Yale School of Management Professor X. Frank Zhang, along with Chenchen Li of Nanjing University and Ningzhong Li of the University of Texas at Dallas, have introduced a unique approach to detecting revenue fraud at supplier firms. By analyzing customer information provided by supplier firms and disclosed in customer firms’ accounting data, the researchers aim to predict two types of revenue fraud: "cooking the books" and "channel stuffing."
Zhang explains the significance of their work, stating, "This paper is unique because it uses information from the supplier-customer relationship to identify accounting fraud." Their method focuses on discrepancies between supplier sales growth and customer purchase growth numbers, as well as year-over-year jumps in customers’ inventory and accounts payable.
The study conducted by Zhang and his coauthors spans almost half a century and includes nearly 30,000 supplier-year observations. They found that firms with large discrepancies between supplier sales growth and customer purchase growth are more likely to have engaged in revenue fraud. Zhang notes that the average likelihood of fraud in their study is only 0.4%, making these findings significant.

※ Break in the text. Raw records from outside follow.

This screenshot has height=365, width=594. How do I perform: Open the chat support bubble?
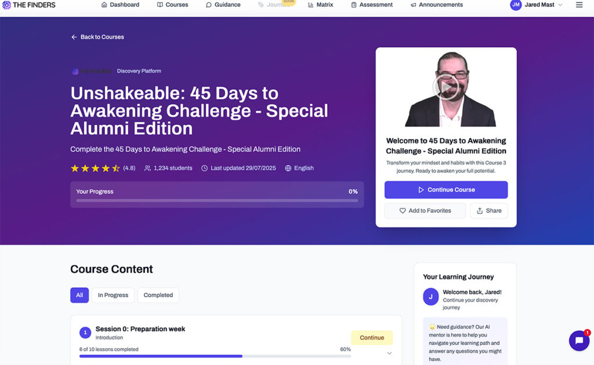click(x=579, y=341)
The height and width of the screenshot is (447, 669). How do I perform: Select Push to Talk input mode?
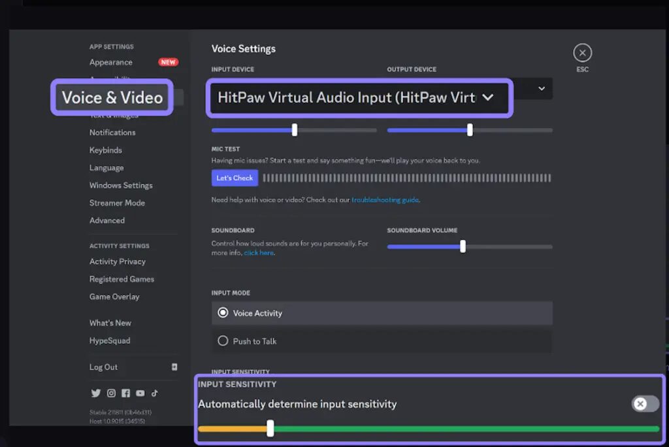(x=223, y=341)
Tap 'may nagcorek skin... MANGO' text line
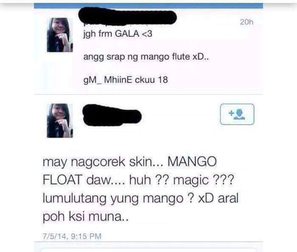The height and width of the screenshot is (252, 297). pos(130,162)
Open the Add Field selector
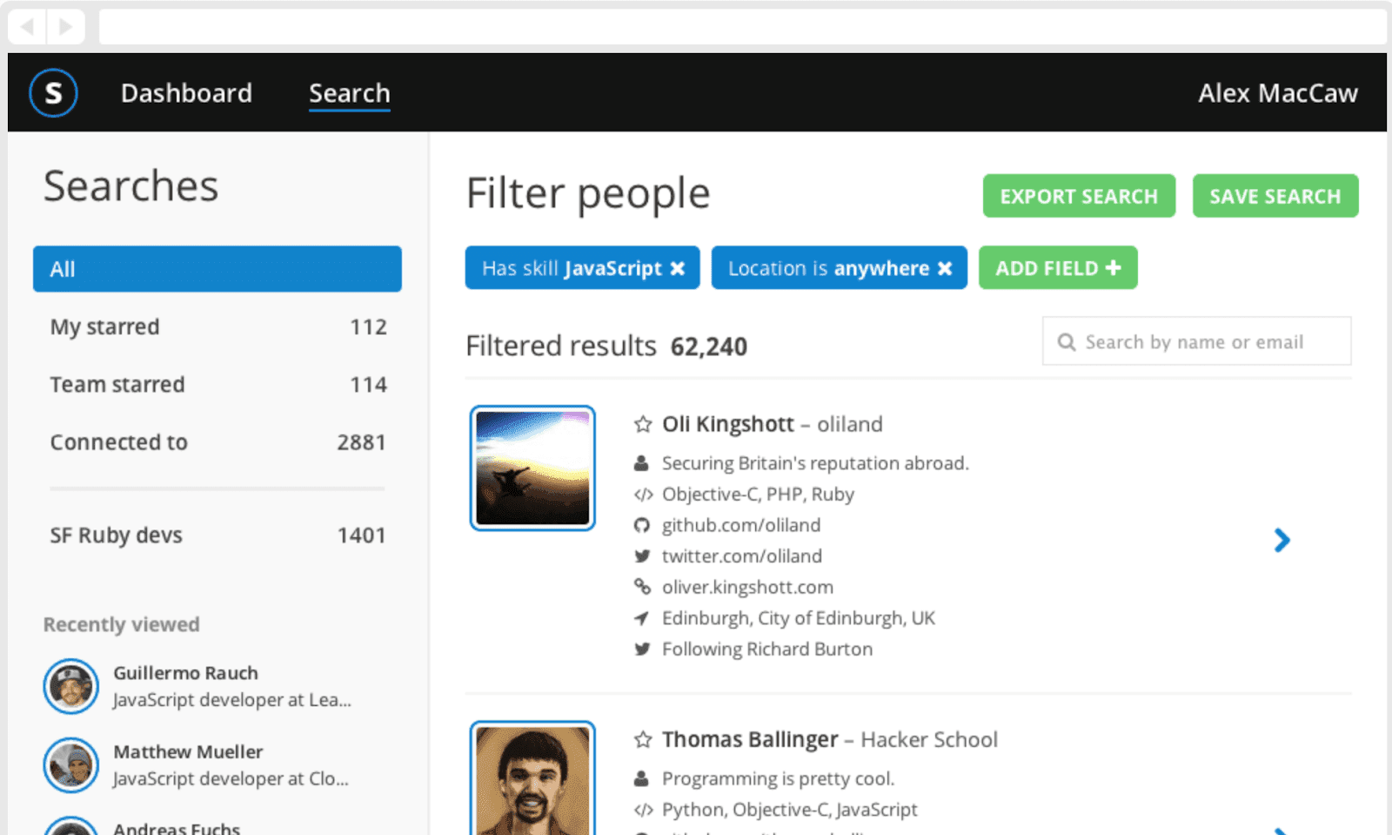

Zhang emphasizes the efficiency of their model compared to existing fraud detection methods, stating, "Our single variable is half as informative as a combination of all 11 variables used in the Dechow model." He also highlights the interest in their research from various parties, including Wall Street investors and representatives of the U.S. Securities and Exchange Commission.

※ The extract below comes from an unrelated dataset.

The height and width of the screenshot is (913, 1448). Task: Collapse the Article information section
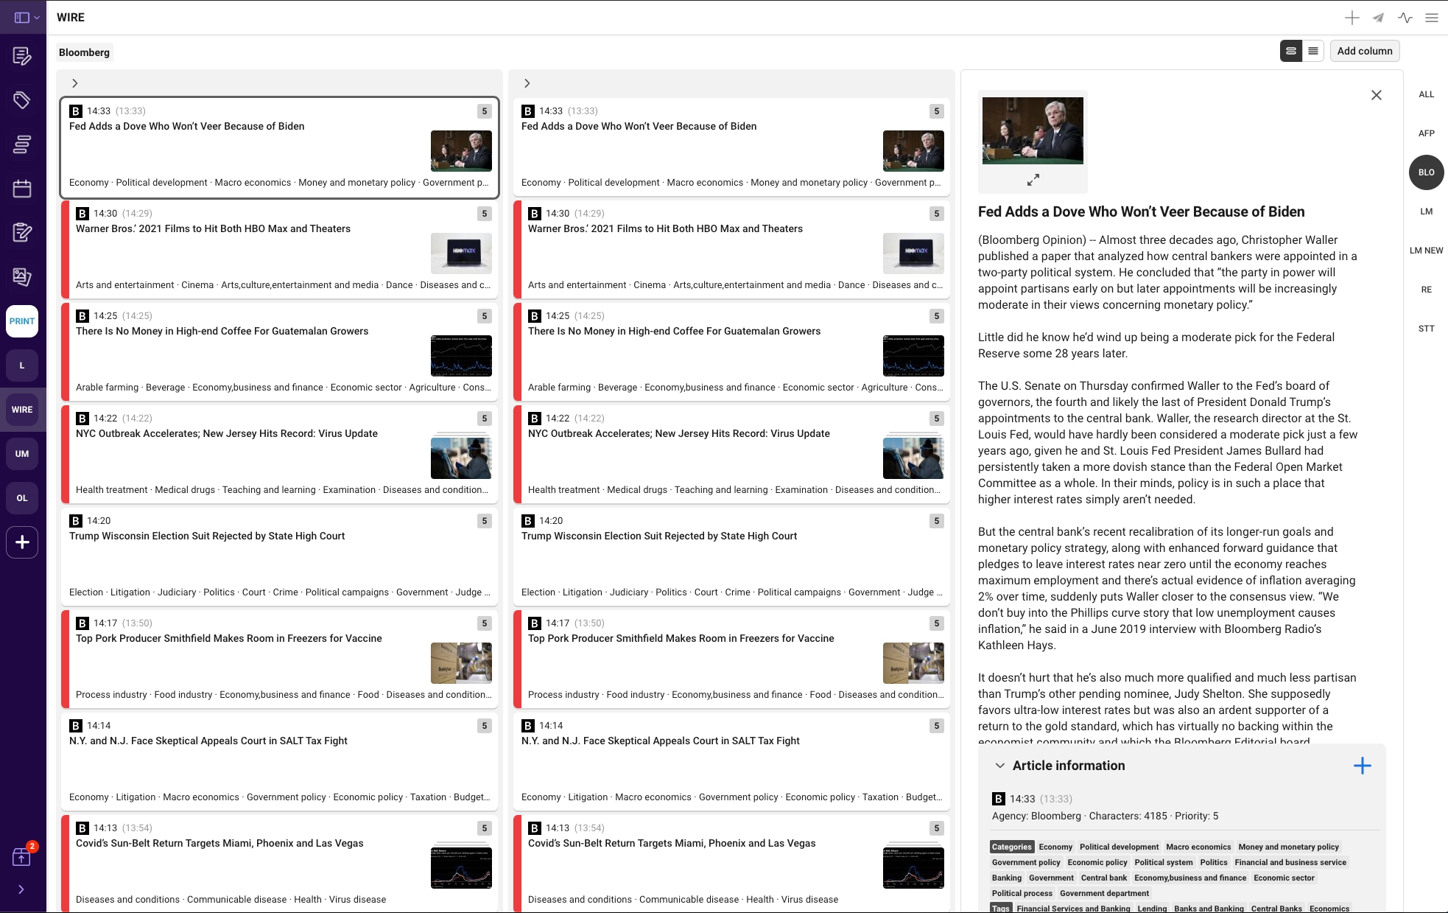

The study not only sheds light on the prevalence of revenue fraud in supplier firms but also underscores the limited effectiveness of auditors in uncovering such fraudulent activities. Zhang points out that auditors often maintain good relationships with their clients and may overlook signs of fraud. Similarly, customers are more focused on product quality and timely delivery, rather than detecting fraud within their supplier firms.
Overall, the findings presented in the paper hold significance for regulators, investors, and accounting scholars. Zhang's research has already attracted attention from entities seeking to leverage the model to identify potential fraud and gain a competitive edge in trading, particularly in relation to companies that have committed fraud.